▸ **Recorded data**
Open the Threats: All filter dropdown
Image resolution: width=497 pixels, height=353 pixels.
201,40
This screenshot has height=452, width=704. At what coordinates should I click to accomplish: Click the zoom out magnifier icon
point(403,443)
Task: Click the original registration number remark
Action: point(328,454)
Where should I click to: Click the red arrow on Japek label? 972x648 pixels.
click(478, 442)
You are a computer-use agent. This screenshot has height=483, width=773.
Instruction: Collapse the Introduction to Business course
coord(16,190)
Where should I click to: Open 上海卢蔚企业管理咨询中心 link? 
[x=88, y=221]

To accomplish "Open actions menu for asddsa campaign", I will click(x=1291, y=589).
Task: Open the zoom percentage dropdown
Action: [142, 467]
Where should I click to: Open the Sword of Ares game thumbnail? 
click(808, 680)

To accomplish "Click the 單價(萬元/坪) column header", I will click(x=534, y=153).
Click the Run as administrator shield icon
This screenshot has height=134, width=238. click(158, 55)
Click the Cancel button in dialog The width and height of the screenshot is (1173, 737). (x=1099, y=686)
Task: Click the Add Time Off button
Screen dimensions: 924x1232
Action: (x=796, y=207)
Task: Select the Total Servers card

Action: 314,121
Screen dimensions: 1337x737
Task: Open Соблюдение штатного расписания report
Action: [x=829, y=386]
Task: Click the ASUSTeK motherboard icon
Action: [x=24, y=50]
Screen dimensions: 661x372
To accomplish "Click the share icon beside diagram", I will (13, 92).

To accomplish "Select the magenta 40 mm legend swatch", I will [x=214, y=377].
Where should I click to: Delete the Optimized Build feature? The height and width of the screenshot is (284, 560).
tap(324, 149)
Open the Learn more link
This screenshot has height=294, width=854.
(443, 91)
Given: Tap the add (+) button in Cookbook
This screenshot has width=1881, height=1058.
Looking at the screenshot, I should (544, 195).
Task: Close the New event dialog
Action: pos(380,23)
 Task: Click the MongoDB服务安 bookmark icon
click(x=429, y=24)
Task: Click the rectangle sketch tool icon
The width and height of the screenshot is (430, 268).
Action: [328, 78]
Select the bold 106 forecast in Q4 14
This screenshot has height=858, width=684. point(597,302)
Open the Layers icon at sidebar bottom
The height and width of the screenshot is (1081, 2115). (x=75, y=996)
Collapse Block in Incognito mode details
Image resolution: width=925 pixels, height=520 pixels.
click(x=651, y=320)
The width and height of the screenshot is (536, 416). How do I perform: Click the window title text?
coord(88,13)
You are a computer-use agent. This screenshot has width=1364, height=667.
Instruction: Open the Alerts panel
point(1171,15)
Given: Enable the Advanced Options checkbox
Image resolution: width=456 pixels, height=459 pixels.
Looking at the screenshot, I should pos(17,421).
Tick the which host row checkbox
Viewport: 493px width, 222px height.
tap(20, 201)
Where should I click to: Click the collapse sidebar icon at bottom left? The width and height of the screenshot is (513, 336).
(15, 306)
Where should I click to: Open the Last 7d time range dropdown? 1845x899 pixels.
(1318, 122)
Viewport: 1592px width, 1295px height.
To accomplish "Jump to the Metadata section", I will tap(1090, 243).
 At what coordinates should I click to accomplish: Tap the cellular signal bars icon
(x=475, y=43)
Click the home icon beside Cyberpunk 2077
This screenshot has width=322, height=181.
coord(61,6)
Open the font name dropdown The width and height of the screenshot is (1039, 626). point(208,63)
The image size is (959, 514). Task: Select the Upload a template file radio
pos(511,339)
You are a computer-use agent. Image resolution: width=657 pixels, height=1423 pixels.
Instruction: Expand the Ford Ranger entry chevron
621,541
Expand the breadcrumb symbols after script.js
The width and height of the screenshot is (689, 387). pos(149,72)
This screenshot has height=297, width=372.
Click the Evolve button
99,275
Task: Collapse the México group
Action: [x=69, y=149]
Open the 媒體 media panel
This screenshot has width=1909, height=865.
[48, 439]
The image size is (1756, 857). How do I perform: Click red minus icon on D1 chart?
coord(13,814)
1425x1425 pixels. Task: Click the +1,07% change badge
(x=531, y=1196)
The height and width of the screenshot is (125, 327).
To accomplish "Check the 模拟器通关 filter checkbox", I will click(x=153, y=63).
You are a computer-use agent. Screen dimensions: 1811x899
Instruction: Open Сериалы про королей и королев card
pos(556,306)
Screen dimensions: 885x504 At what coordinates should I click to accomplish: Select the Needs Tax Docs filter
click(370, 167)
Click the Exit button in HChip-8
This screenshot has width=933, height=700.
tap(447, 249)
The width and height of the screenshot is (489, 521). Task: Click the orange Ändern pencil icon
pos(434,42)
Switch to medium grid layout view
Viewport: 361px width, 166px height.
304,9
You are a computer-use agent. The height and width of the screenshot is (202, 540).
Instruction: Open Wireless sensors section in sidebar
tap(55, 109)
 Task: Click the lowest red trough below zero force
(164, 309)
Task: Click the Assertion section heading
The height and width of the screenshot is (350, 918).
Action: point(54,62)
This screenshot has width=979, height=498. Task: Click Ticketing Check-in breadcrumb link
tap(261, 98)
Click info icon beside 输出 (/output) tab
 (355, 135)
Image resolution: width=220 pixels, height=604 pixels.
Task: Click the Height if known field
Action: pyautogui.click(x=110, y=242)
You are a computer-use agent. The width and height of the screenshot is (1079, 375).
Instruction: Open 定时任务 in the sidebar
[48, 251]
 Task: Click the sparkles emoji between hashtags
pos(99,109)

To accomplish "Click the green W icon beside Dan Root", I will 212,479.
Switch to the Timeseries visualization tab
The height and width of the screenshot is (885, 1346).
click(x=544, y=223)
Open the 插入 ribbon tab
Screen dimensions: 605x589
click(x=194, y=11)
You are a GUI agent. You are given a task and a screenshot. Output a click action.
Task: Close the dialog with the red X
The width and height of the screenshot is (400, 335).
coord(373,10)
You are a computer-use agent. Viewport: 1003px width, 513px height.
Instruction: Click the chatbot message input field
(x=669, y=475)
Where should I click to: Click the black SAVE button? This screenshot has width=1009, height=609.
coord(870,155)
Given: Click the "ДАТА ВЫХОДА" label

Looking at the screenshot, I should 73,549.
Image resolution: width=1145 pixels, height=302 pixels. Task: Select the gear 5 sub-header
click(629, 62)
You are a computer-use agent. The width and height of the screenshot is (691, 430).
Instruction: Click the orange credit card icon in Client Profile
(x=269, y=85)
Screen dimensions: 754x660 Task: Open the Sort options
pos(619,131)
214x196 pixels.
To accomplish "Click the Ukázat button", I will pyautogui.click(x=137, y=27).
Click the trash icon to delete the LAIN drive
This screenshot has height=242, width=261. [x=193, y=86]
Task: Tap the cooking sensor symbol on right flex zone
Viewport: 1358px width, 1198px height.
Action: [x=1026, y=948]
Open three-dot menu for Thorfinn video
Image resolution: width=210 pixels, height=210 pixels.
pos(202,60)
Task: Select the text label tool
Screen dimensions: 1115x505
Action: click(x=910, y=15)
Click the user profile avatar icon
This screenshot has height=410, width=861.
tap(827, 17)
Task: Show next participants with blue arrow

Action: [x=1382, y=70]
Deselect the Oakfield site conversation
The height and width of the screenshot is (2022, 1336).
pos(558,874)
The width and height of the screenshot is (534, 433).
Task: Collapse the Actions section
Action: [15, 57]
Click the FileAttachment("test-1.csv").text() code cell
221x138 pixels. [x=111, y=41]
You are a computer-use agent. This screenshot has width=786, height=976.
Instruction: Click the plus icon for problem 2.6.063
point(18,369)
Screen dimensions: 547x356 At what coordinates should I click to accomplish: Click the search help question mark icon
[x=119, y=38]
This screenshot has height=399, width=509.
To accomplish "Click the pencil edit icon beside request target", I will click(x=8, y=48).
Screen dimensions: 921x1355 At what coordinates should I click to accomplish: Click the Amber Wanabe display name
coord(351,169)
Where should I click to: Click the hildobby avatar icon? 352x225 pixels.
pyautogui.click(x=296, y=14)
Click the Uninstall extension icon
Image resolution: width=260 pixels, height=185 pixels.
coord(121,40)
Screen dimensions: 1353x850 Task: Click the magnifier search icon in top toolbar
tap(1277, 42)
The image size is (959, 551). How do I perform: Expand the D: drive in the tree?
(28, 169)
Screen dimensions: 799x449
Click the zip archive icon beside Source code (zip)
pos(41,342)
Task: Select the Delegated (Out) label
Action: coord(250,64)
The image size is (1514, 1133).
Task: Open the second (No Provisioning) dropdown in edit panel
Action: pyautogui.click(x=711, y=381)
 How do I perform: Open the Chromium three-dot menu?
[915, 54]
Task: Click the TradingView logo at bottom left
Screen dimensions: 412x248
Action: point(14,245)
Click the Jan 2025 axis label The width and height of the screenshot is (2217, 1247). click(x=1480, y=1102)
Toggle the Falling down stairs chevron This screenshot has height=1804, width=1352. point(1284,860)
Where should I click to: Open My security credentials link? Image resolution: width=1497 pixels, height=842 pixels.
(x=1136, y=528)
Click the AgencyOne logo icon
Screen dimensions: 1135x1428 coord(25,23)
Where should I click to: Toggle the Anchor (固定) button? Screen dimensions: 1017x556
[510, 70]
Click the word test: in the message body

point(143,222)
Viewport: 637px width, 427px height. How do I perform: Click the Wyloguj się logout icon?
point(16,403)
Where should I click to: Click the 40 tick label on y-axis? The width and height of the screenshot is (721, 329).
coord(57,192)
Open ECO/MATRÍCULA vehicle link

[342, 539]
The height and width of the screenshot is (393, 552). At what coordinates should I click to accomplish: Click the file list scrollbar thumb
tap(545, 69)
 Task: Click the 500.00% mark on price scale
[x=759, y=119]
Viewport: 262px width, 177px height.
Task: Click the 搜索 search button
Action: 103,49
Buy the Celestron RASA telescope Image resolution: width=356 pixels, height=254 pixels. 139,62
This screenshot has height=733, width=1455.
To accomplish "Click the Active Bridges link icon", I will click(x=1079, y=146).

▸ **WHAT TO DO**
Rewrite the lines between the one holding "Switch to medium grid layout view" and the one holding "click(x=194, y=11)", inclusive, changing "Instruction" to "Command" and leaving everything else as it is.

▸ **SOLVED PROBLEM**
Switch to medium grid layout view
Viewport: 361px width, 166px height.
304,9
You are a computer-use agent. The height and width of the screenshot is (202, 540).
Command: Open Wireless sensors section in sidebar
tap(55, 109)
 Task: Click the lowest red trough below zero force
(164, 309)
Task: Click the Assertion section heading
The height and width of the screenshot is (350, 918).
Action: point(54,62)
This screenshot has width=979, height=498. Task: Click Ticketing Check-in breadcrumb link
tap(261, 98)
Click info icon beside 输出 (/output) tab
 (355, 135)
Image resolution: width=220 pixels, height=604 pixels.
Task: Click the Height if known field
Action: pyautogui.click(x=110, y=242)
You are a computer-use agent. The width and height of the screenshot is (1079, 375).
Command: Open 定时任务 in the sidebar
[48, 251]
 Task: Click the sparkles emoji between hashtags
pos(99,109)

To accomplish "Click the green W icon beside Dan Root", I will 212,479.
Switch to the Timeseries visualization tab
The height and width of the screenshot is (885, 1346).
click(x=544, y=223)
Open the 插入 ribbon tab
Screen dimensions: 605x589
click(x=194, y=11)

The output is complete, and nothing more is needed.